Shale reservoirs have attracted significant attention owing to the growing global demand for energy in the 21st century [13]. The shale formation is defined as a geological layer primarily composed of shale, a sedimentary rock type, typically exhibiting a high content of organic matter. The pore structure within shale formation encompasses pores spanning scales from the nanometer to the micrometer, consequently leads to exceptionally low permeability [46]. Furthermore, natural fractures are developed within shale reservoirs [7, 8].

The complex fracture networks (CFNs) is generated as a result of large-scale volumetric fracturing. Gas huff “n” puff injection is one of the effective methods to enhance oil recovery (EOR) in developing shale oil reservoirs [912]. Molecular diffusion mechanism plays an important role for EOR by gas huff “n” puff in developing shale oil reservoirs with CFNs [1316]. Thus, it is critical to develop a numerical simulator that is able to precisely simulate molecular diffusion in shale oil reservoirs with CFNs for researching on the mechanism of gas huff “n” puff to EOR.

Diffusion coefficient is one of the most crucial variables for describing diffusive transfer. In order to accurately calculate it, numerous academics developed several methodologies, such as Wilke–Chang correlation [17], Sigmund method [18, 19], Hayduk–Minhas correlation [20], extended Sigmund method [21], Maxwell–Stefan (MS) equation with thermodynamics [22], MS equation considering thermodynamics and fluid viscosity [23]. Considerable effort has been devoted to determining the calculation methods of diffusion coefficient for various reservoirs [2426]. However, research on such methods for shale oil reservoirs remains relatively limited.
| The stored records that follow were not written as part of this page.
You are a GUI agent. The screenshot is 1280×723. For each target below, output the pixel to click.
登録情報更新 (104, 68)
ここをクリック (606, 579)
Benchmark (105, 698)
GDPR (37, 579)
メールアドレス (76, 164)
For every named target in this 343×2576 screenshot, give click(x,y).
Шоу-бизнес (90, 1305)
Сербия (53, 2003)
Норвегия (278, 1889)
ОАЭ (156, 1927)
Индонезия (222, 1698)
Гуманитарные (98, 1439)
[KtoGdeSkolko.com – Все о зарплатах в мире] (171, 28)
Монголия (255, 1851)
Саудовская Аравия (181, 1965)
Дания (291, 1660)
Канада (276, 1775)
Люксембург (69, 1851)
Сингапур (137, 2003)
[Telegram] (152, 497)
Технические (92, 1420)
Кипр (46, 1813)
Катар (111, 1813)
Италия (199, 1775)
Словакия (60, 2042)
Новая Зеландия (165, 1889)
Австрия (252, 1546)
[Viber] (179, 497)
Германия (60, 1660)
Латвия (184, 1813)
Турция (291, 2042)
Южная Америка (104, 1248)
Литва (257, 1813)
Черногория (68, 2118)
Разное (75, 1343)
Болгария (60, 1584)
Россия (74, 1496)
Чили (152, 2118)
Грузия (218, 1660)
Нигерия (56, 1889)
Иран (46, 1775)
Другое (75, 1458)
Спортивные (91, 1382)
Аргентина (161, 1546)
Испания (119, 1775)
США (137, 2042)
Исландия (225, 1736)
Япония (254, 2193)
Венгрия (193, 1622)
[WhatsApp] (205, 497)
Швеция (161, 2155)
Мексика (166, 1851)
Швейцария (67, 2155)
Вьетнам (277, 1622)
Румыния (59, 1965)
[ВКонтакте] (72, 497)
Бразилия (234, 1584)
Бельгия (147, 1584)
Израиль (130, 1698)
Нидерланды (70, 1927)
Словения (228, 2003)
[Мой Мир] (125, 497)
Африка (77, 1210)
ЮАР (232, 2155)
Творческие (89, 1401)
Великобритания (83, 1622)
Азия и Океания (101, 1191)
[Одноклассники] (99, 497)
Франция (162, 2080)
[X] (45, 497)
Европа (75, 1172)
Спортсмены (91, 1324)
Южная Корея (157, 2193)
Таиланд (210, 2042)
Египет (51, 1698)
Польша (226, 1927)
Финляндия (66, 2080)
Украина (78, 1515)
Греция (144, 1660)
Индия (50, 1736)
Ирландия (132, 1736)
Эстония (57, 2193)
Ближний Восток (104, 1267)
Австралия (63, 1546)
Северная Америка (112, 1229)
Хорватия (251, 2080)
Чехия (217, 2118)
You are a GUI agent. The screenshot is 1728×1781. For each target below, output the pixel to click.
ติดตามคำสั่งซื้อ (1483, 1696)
Du and Nojabaei [27] pointed out that extended Sigmund correlation is suitable to predict diffusion coefficients. Extend Sigmund correlation, consequently, is adopted to estimate diffusion coefficients in this paper.

Reservoir modeling constructs CFNs based on the mathematical models for characterizing these networks, which directly influence the accuracy of mass transfer simulations within them. For the purpose of simultaneously simulating convection and molecular diffusion in fractured shale oil and gas reservoirs, several scholars developed various numerical models. By integrating dual porosity approach with discrete methods, such as finite difference method, finite volume method (FVM), and numerous simulation models were constructed to simulate mass transfer by diffusion for fractured reservoirs with multiphase [2830], and key fracture parameters were calibrated using history matching methods [31]. Some researchers developed a more comprehensive model, namely, dual-fracture triple-porosity model, in which there are two kinds of fractures and three types of porosity [32]. A multiple interacting continua method (MINC) was also utilized to simulate mass transfer of diffusion in fractured oil reservoir [15, 33]. They constructed the numerical model for simulating mass transport of diffusion with the assumption that the fractured media is continua. However, in practical unconventional reservoirs, the distribution of fractures is discrete, even in a highly fractured media.

For solving this issue, a single-porosity numerical model was also used to simulate mass transfer by diffusion without special equation for calculating diffusive mass transfer between matrix and fractures [34, 35]. They characterized fractures by designing sharply distinct grid size and assigning completely different geological parameters, which were completely different from matrix. Nevertheless, sharp distinction in properties between matrix and fracture cells in contact maybe lead to poor convergence and raise computing cost. In addition, there are additional grid orientation effects for characterizing fractures in this numerical model.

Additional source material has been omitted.